The Central Station (in Spanish: Estación Central) was a railway station in the city of Buenos Aires, Argentina, which operated from 1872 to 1897.

The station was a union station of Buenos Aires shared by most of the separate railway companies existing by then, and functioned as terminus of most of the railway lines thus allowing passengers to connect conveniently between them. It was built in 1872 and located by what was then the shores of the Rio de la Plata next to the current Casa Rosada. The station building was a wood structure built in Great Britain, that had a slate mansard roof and a little tower with a clock and a dome on the top. When the Puerto Madero was inaugurated in 1897, the railway tracks of the Central Station blocked the access from the city to the port, and after a fire in 1897 use of the station was abandoned.

History

Background

From the 1850s onwards, railway lines began to connect the city of Buenos Aires with the surrounding cities and ports. All the diffent British railway companies then operating in Argentina initially opened each their own railway station as the terminals of their railway lines originating in Buenos Aires. Eventually, however they managed to reach an agreement to share a joint station, thus allowing passengers to connect conveniently between them. By August 1872 all the railway companies operating in the city signed the agreement for a common use of the Central Station, which until then had been owned by Buenos Aires and Ensenada Port Railway (BA&EP).

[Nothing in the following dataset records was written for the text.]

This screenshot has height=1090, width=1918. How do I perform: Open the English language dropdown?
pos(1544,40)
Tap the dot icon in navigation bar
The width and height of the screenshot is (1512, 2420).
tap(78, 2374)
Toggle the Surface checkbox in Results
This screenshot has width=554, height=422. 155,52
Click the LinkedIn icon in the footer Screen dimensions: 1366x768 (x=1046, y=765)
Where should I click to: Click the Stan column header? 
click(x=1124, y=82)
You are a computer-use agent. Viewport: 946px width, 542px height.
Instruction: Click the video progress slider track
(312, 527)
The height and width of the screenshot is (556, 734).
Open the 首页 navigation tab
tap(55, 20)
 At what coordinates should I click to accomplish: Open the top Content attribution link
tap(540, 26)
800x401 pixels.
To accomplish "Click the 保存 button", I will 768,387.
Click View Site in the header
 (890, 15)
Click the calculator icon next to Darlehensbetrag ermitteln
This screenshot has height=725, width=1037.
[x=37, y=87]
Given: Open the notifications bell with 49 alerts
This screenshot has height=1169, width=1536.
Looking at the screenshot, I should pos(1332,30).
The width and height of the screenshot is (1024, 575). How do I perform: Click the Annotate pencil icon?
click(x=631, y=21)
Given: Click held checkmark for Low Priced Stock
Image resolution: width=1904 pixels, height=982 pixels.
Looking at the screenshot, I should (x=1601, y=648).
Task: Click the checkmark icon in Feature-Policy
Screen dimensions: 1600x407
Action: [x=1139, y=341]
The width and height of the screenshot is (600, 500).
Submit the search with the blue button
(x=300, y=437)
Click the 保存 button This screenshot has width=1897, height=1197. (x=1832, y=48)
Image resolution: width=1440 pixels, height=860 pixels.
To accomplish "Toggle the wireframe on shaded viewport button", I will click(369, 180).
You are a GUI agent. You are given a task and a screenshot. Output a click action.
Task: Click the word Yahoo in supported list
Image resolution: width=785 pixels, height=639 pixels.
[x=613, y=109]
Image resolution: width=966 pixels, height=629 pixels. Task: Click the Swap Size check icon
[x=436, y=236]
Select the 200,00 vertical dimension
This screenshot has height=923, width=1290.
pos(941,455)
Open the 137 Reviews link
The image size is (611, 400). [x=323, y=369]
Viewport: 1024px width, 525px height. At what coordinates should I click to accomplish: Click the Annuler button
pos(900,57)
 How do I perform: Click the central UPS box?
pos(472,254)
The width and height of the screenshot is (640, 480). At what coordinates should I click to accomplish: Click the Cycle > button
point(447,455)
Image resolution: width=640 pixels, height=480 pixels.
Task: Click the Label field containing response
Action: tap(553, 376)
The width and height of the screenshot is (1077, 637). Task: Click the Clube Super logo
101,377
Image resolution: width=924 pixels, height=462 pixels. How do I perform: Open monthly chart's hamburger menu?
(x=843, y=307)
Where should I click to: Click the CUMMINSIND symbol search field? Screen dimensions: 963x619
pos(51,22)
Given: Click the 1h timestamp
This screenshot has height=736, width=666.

The new station was inaugurated on 12 August 1872 in a ceremony attended by the President of Argentina Domingo Faustino Sarmiento. The use of the station was shared by five railway companies, the Buenos Aires and Ensenada Port Railway (BA&EP), the Buenos Aires Western Railway (BAWR), the Buenos Aires and Pacific Railway (BA&P), the Buenos Aires and Rosario Railway (BA&R), the Buenos Aires Northern Railway (BANR) and the Central Argentine Railway (CA).

The Central Station was located by the Rio de la Plata, next to the current Casa Rosada on the corner of Paseo de Julio Avenue (currently Avenida Leandro N. Alem) and Piedad street (today Bartolomé Mitre), between Paseo de Julio and the wall that protected the riverbank. Trains arrived from the South by means of an iron viaduct on tall columns, that extended from Casa Amarilla station to Victoria street (the current Hipólito Yrigoyen street). The route of the viaduct would later be used to build the Paseo Colón Avenue.

To allow for access to the Central Station, on 1 October 1872 the Buenos Aires Great Southern Railway (BAGS) also opened a short connecting branch line from Barracas al Norte station (the current Hipólito Yrigoyen railway station) to Tres Esquinas railway station on the Buenos Aires and Ensenada Port Railway (BA&EP).

The station

When the Central Station was opened, the tracks ran from north to south directly alongside what was then the shores of the Río de la Plata. The Taylor Customs House with its loading bay was located in the south end of the station, and at the north end was the entrance to the passenger pier.

The modern station building, built in wood, was brought from Great Britain by entrepreneur William Wheelwright, although it had originally been intended to be used in India (then a British colony). It had a slate mansard roof and a little tower with a clock and a dome on the top. The station had a platform over the main track and other two. Its structure also included two coffeehouses and two ladies rooms. 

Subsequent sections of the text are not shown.